Passage provided:
-*-

I just got a new betta, I noticed yesterday a white cotton on his caudal and anal fin tips (crowntail). Went to petco and the fish expert gave me a water additive that kills fungus, bacteria and something else, but I don't remember. He told me to put the fish in a smaller bowl and quarantine, add the recommended dose, do 100% water changes once a day, adding fresh mess with each change, for 3-4 consecutive days. Also, to do a deep clean on the tank. He said the cotton stuff is a fungus and that med should do it. He says it's caused by poor water quality - if your other fish had it, it's probably still infecting your tank and decor. Perhaps you're having the same issue as me? Mine is tolerating the med very well and I've already seen a difference in behavior and the white cotton had already begun to shrink. I hope you figure out your issue and can save your baby.


----------



## Saoirse (Mar 7, 2011)

*Fresh -Meds- Wouldn't let me edit. 

And the poor water quality was from the cup he came in from the store, luckily I hadn't purchased the 2.5 gal tank yet and put him in it yet.


----------



## Capricorn (Sep 4, 2010)

White/cottony thing sounds like columnaris.. not a fungus but actually a bacterial infection. More than likely its from poor water conditions from the infrequent water changes. Emma is right, even if that bowl is 2.5gallons it should get changed every couple days to avoid harmful ammonia buildup.

Fish constantly secrete ammonia, hence why water changes have to be done. When it reaches harmful levels, it can cause things such as organ failure and bacterial infections. Your best bet would be to up the water changes to once a day until the symptoms disappear, and after that keep up with water changes every 2-3 days or so.. if you want t cut back on how often you change the water, you can upgrade to a larger tank, which will be easier to maintain in the long run.


----------



## 85miles (Mar 10, 2011)

thank you so much for the feedback guys... it's a 2.5gal bowl, cuz it takes me 2 gal spring water jugs to fill it plus a cup.. even then the filter is only for a 1-3gal, so will the filter stress him too much? 

EMMA - i guess you are right, cuz he hides behind the heater whenever he gets a chance... so i should get a tank. 

maybe, i should get a tank like u guys suggest...  thanks so much for the feedback..


----------



## Emmalea (Jan 23, 2011)

If you can gt him a tank I think you would see a big improvement.

You can get a plain 2.5 or 5 gallon for less than $20 and you already have the heater and filter, so you just need some sand or gravel, a few more plants and something for him to hide in. 
If you want t save some money instead of buying a hideout from the pet store you can use a taracotta pot, it's cost about 70 cents and works great, just make sure to plug the hole in the bottom.
As for the filter it really depends on the fish, some don't mind and some totally hate it. 
If you think he is stressed you could try making a filter baffle or you could just take it out.
Good to know the bowl isn't as small as I thought, But the shape doesn't make the best use of water space.

I say totally get a tank, it will be super rewarding to see your fish happy!


----------



## xkatieebby (Mar 10, 2011)

Mouth Fungus
Symptoms: White cottony patches around the mouth. Mouth Fungus is so called because it looks like a fungus attack of the mouth. It is actually caused from the bacterium Chondrococcus columnaris. It shows up first as a gray or white line around the lips and later as short tufts sprouting from the mouth like fungus. The toxins produced and the inability to eat will be fatal unless treated at an early stage. This bacteria is often accompanied by a second infection of an Aeromonas bacteria.
Penicillin at 10,000 units per liter is a very effective treatment. Treat with a second dose in two days. Or use chloromycetin, 10 to 20 mg per liter, with a second dose in two days. Other antibiotics can also be effective. Kanacyn (kanamycin) will treat both bacteria at once. Maracyn (erythromycin) is effective against C. columnaris, and using Maracyn 2 (minocycline) in conjuntion with it will treat the Aeromonas bacteria as well.


----------

-*-

Task item A: List every medication named in the betta forum thread's post about mouth fungus.
Task item B:
Answer these questions from the betta forum thread:
(i) What is the capacity of the bowl that 85miles describes?
(ii) About how much does Emmalea say a terracotta pot costs?
(iii) Which bacterium does the post on mouth fungus name as its actual cause?

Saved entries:

-*-

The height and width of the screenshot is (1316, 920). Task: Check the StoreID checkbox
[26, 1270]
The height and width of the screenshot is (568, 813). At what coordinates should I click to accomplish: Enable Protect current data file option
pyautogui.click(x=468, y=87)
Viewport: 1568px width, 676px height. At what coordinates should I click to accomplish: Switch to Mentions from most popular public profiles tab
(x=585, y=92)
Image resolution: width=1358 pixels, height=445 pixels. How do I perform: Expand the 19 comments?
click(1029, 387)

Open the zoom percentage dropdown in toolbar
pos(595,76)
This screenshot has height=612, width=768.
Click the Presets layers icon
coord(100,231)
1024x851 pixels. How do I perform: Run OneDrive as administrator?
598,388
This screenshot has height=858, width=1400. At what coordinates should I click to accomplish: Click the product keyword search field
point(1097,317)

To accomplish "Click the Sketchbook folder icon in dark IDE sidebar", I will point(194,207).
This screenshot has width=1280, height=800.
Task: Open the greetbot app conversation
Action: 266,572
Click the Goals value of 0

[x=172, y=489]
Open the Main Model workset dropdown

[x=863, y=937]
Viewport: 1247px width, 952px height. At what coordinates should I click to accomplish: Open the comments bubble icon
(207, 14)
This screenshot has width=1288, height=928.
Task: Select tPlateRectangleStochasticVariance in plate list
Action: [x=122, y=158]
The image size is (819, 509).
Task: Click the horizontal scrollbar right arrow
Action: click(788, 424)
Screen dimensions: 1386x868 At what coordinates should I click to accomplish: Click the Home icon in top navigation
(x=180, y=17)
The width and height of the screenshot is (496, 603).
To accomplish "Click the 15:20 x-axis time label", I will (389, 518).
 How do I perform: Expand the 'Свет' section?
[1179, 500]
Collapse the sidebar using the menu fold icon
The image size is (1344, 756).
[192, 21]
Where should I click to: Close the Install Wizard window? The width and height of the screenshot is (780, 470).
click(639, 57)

-*-

Response A:
Penicillin
Chloromycetin
Kanacyn (kanamycin)
Maracyn (erythromycin)
Maracyn 2 (minocycline)

Response B:
(i) 2.5 gallons
(ii) About 70 cents
(iii) Chondrococcus columnaris